▶ _Your goal_
Find the "Instruction: Click the" line in the records below and repeat it and every later line exactly, up to the last; do not include pictures.

▶ _Material provided_
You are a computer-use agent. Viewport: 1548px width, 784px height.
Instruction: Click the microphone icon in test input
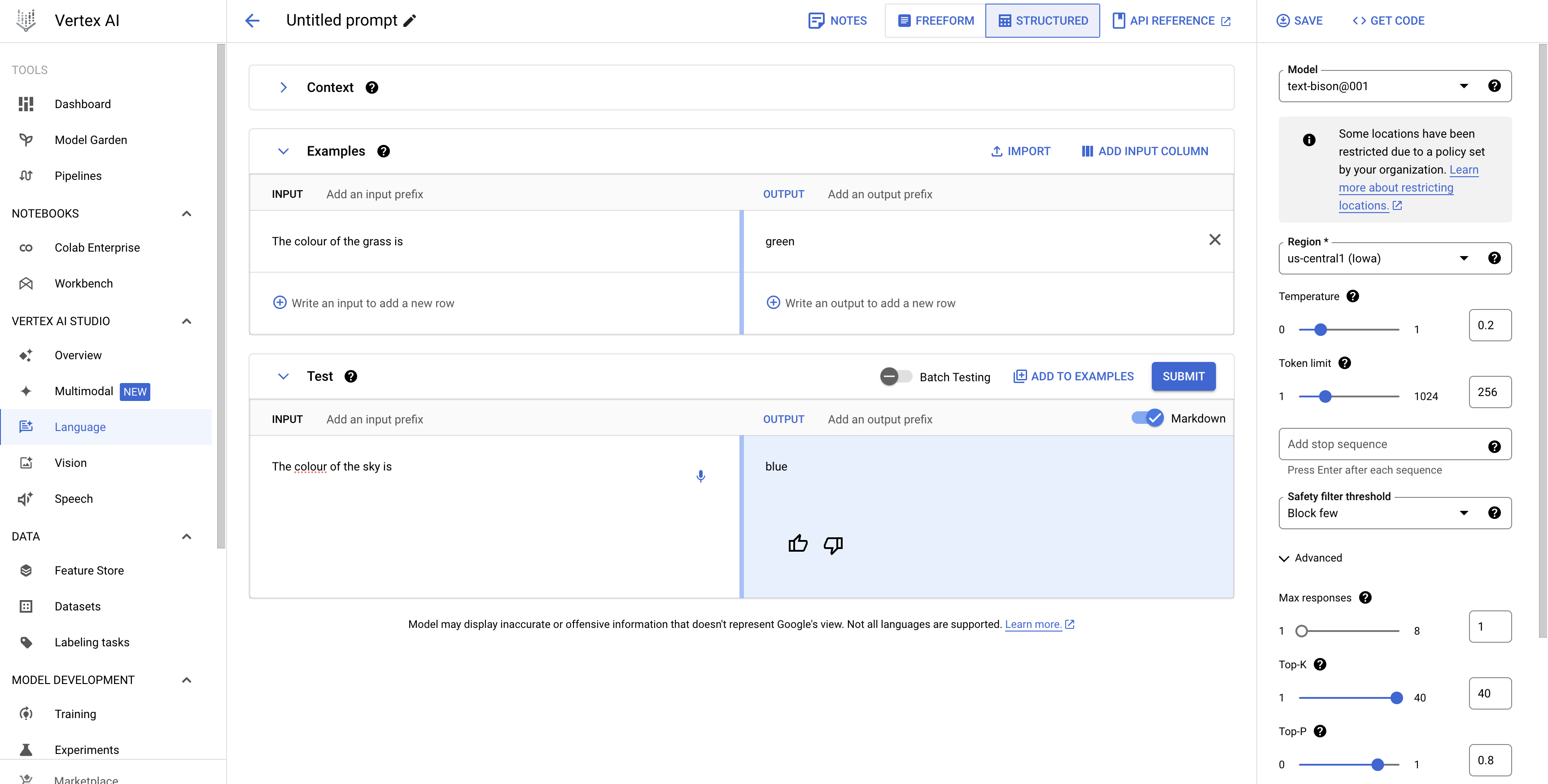coord(700,476)
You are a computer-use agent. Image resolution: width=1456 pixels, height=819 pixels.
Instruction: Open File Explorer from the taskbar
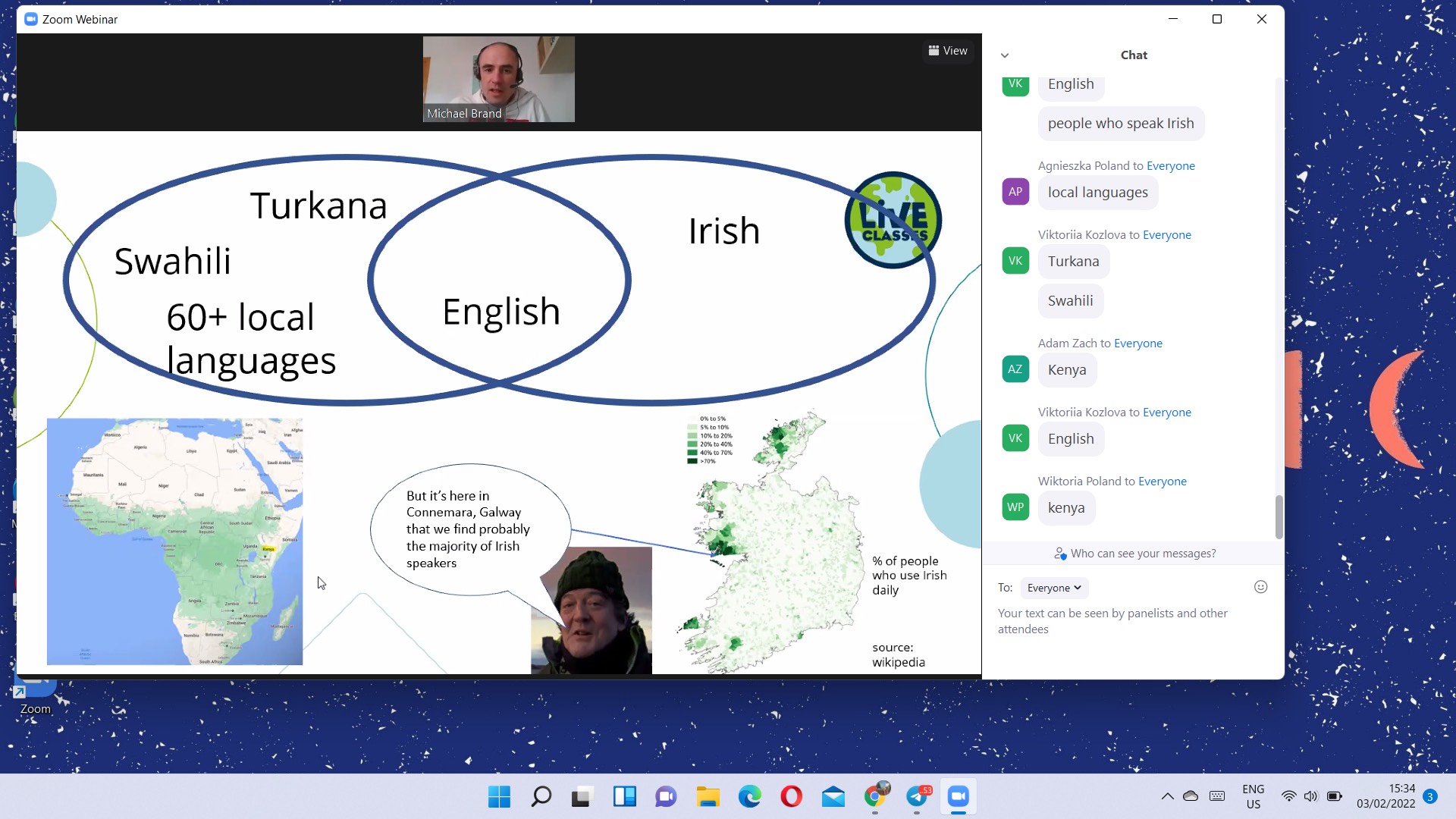click(708, 797)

▶ _Answer for the task_
Instruction: Click the microphone icon in test input
coord(700,476)
You are a computer-use agent. Image resolution: width=1456 pixels, height=819 pixels.
Instruction: Open File Explorer from the taskbar
click(708, 797)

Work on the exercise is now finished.